Akt/p-Akt是細(xì)胞增殖與信號調(diào)節(jié)通路的重要分子，Akt是信號傳導(dǎo)途徑中重要的蛋白激酶，p-Akt是Akt激活的主要機(jī)制，介導(dǎo)多種生物學(xué)效應(yīng)。姜黃素通過聯(lián)合甘草次酸下調(diào)PI3K/Akt/PTEN信號通路的活化，從而抑制肝癌細(xì)胞生長[18]；姜黃素能通過Akt/PTEN/FOXO4通路誘導(dǎo)p53基因表達(dá)缺失的肝癌細(xì)胞株Hep3B凋亡[19]。這些研究表明，姜黃素可以通過Akt/PTEN通路有效的抑制惡性腫瘤細(xì)胞增殖。本研究中姜黃素對總Akt表達(dá)沒有明顯的影響，對p-Akt表達(dá)有明顯下調(diào)作用；發(fā)現(xiàn)姜黃素與Akt抑制劑(Quercetin)有明顯的協(xié)同效應(yīng)。本研究認(rèn)為姜黃素可通過p-Akt/Akt活性調(diào)節(jié)GBM增殖、侵襲與遷移。

PTEN是腫瘤組織中的抑癌基因，PTEN蛋白的沉默促進(jìn)腫瘤發(fā)生。PTEN蛋白是具有脂質(zhì)和蛋白磷酸酯酶活性的雙特異性磷酸酯酶，對腫瘤增殖、遷移有抑制作用。本研究發(fā)現(xiàn)姜黃素能上調(diào)膠質(zhì)瘤細(xì)胞中PTEN表達(dá)，對膠質(zhì)瘤細(xì)胞的發(fā)揮抑制作用。LEE等[20]報(bào)道PI3K/Akt活性調(diào)節(jié)誘導(dǎo)PTEN泛素化促進(jìn)腫瘤形成，在本研究中姜黃素下調(diào)了p-Akt活性、抑制PTEN泛素化作用，上調(diào)PTEN表達(dá)從而抑制膠質(zhì)瘤的形成。
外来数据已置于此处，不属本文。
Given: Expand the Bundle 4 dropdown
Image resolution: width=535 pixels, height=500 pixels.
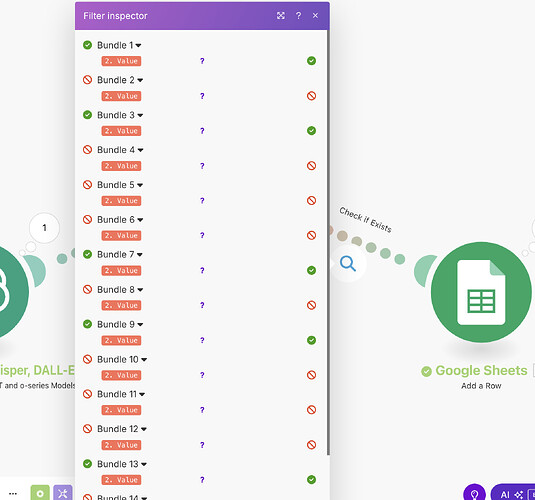Looking at the screenshot, I should [x=120, y=150].
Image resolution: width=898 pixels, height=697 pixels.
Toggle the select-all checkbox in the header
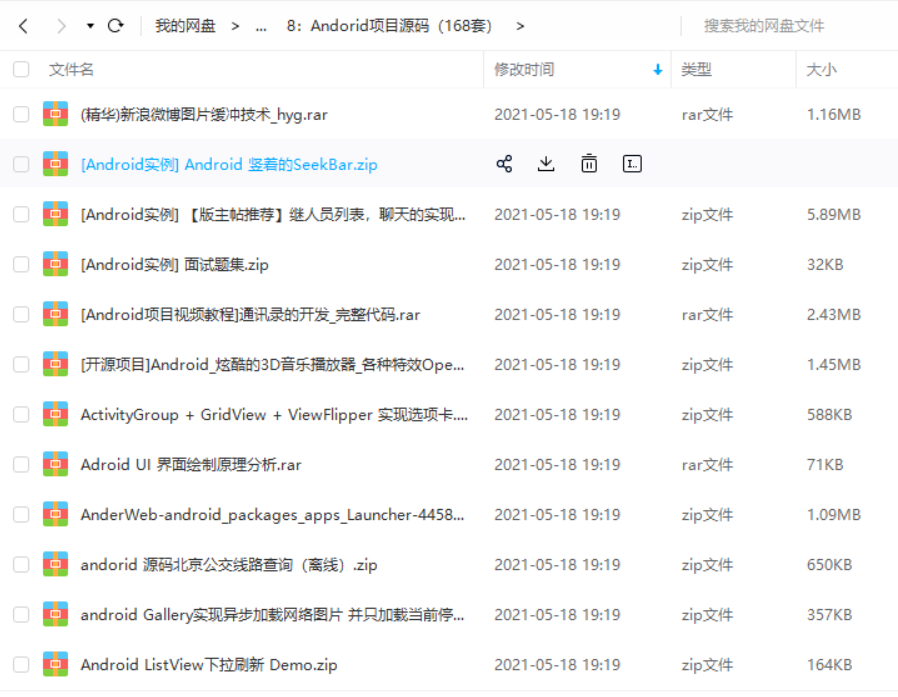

因此本研究解釋了姜黃素通過下調(diào)Akt/PTEN通路抑制膠質(zhì)瘤細(xì)胞增殖。

姜黃素對GBM作用可能有更多的分子靶點(diǎn)參與其中，如姜黃素促進(jìn)膠質(zhì)瘤細(xì)胞凋亡的分子機(jī)制需要進(jìn)一步研究；本研究中姜黃素對GBM作用的實(shí)驗(yàn)數(shù)據(jù)，需要在動物體內(nèi)的研究證明，是本課題進(jìn)一步研究的重點(diǎn)。本研究重要意義是天然藥物姜黃素對GBM治療提供實(shí)驗(yàn)和理論依據(jù)，可為能通過血腦屏障的抗GBM新藥研發(fā)工作提供資料。